◆ **Your instructions**:
Using the data below, copy out all lines with the word "Ophenya".

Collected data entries
▽
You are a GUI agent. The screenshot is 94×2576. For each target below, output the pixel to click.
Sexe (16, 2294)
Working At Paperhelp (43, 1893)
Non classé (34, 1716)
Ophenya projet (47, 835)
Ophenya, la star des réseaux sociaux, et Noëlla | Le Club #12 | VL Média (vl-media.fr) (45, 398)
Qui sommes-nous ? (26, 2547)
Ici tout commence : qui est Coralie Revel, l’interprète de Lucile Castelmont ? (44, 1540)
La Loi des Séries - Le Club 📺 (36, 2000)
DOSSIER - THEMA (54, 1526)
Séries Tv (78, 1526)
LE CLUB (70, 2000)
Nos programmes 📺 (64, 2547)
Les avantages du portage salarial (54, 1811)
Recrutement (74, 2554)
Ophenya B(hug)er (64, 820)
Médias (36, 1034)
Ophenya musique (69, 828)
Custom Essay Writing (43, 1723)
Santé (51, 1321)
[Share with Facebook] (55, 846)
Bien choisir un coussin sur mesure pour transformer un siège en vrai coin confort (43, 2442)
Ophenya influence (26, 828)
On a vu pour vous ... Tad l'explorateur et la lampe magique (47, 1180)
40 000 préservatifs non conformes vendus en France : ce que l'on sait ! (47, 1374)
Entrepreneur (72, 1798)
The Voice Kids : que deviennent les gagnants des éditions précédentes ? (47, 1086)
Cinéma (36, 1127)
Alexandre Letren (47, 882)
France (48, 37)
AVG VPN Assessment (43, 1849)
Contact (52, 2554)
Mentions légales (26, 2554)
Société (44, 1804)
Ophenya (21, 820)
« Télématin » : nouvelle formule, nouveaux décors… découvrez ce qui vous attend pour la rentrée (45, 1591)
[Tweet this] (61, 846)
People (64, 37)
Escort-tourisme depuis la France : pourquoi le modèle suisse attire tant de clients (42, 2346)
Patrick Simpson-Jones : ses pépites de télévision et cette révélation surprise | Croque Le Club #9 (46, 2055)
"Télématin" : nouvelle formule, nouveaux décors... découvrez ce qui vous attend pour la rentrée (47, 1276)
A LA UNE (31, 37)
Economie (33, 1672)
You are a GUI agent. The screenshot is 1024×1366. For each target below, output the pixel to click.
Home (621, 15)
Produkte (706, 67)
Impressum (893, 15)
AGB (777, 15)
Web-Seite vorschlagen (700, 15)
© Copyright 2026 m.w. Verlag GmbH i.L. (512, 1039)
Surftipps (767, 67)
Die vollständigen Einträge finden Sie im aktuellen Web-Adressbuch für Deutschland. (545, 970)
△
◆ **Reply to the task**:
Ophenya projet (47, 835)
Ophenya, la star des réseaux sociaux, et Noëlla | Le Club #12 | VL Média (vl-media.fr) (45, 398)
Ophenya B(hug)er (64, 820)
Ophenya musique (69, 828)
Ophenya influence (26, 828)
Ophenya (21, 820)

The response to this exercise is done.